The officials, who tested all bodies at the Kenyatta National Hospital and Nairobi City mortuaries for HIV, suggest the situation could be worse in the rest of the country.
Findings of the study contradict the official and donor narrative that Kenya is winning the war against the scourge.
The heads of the National Aids and STD Control Programme Dr Martin Sirengo, US Centre for Disease Control and Prevention–Kenya, Dr Kevin De Cock, and the Chief Government Pathologist Dr Johansen Oduor say this is a highly unexpected development.
Other senior officials involved in the study are from Kenyatta National Hospital, University of Nairobi‘s School of Medicine, Kenya National Bureau of Statistics, the University of California and Avenir Health both in the US and the Ministry of Health.
The study assessed the number of adults in Nairobi dying of HIV and compare the data with current official estimates.
Risk of death
The findings which appear in the journal Plos One shows almost 21 per cent of the dead at the two mortuaries were HIV positive with 16.1 per cent dying of the virus.
Although 73.6 per cent of HIV positive adults in Nairobi are on ARVs, the report says their risk of death in this group is four-fold greater than in the uninfected.
The study concludes that 16.1 per cent of all adult deaths in the city can be attributed to HIV infection, which is quite surprising.
Official ARV coverage statistics in Nairobi put this at 73.6 per cent, which is 61.1 per cent for males and 82.3 per cent for females with deaths estimated at 11.4 per cent. But with actual HIV related death rates shown to be at 16.1 per cent the authors say with the current high ARV coverage about one in six deaths should have been avoided. “Given the rapid increase in coverage of life-saving treatment, a commensurate decrease in mortality in HIV-infected populations would be expected,” says the study.

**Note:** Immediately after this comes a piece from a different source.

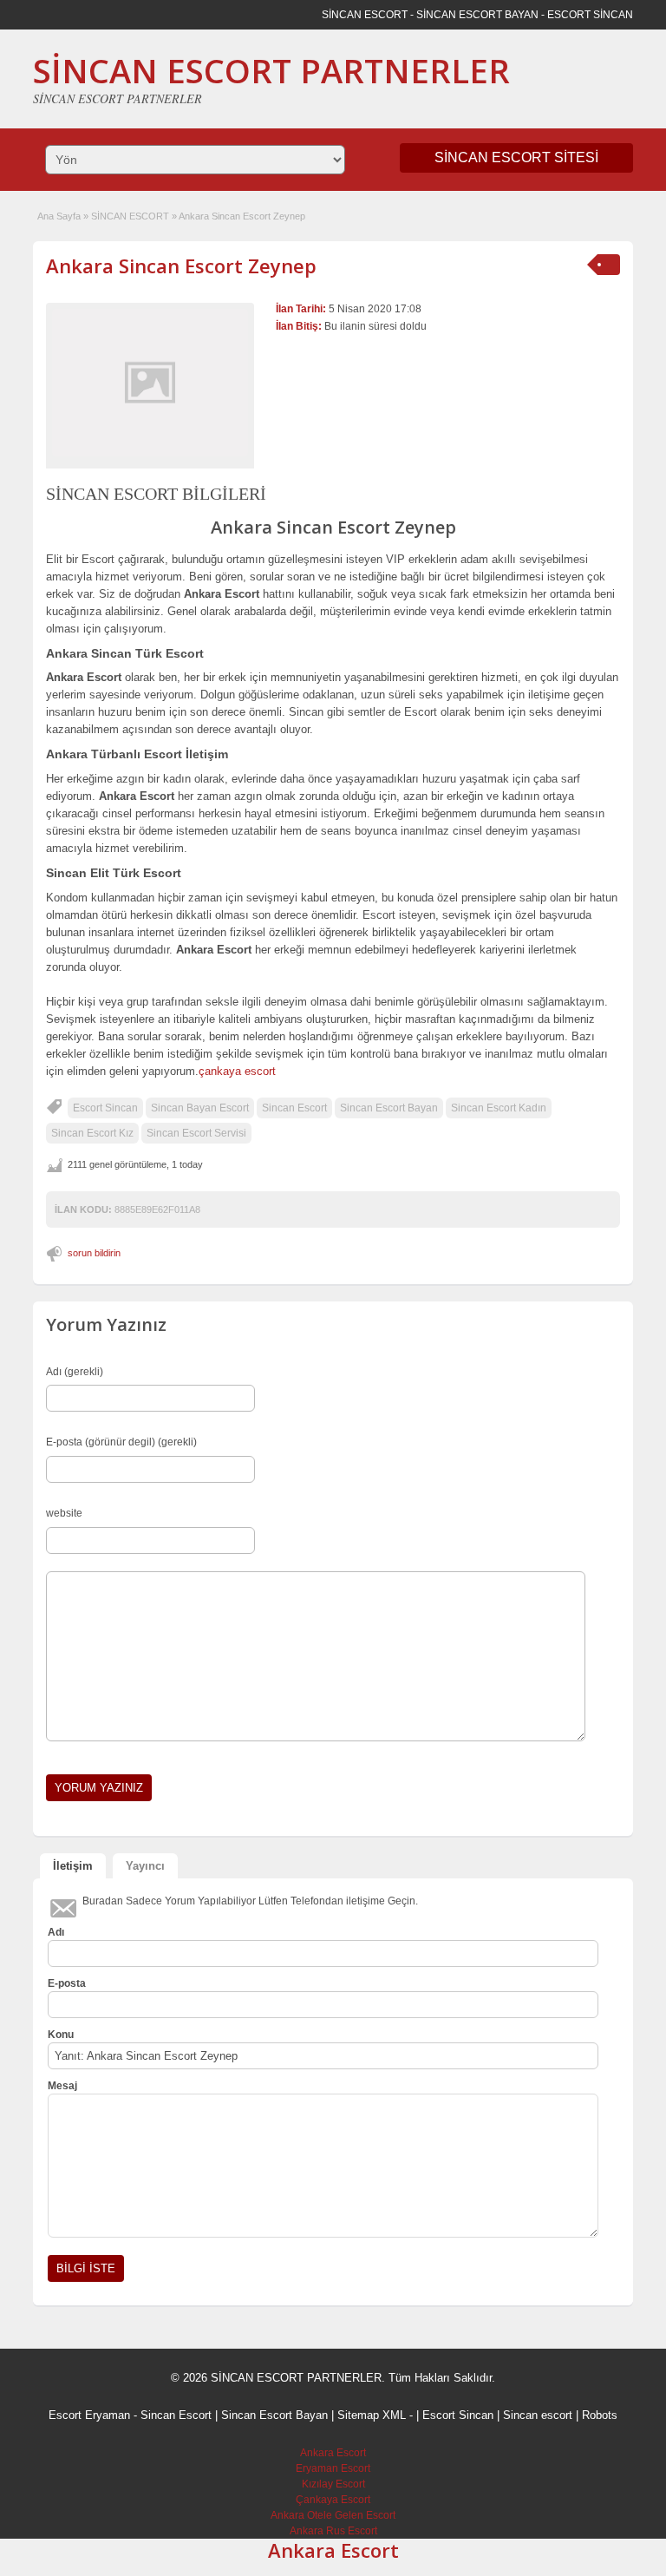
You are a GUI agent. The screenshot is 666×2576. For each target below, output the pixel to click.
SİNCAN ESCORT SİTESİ (516, 157)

This situation undermines the official narrative that Kenya is winning the war against HIV. “This may help explain why HIV prevalence has not increased in recent years in spite of continued new infections and a rapid expansion of public HIV care and treatment services.”
To arrest or reverse the situation the authors suggest that more be done to diagnose those infected, expand ARV coverage and make sure patients are retained in treatment programmes. At an international HIV conference in Paris, France last month high rates of HIV treatment failure and infection with drug resistant strains in Kenya were reported.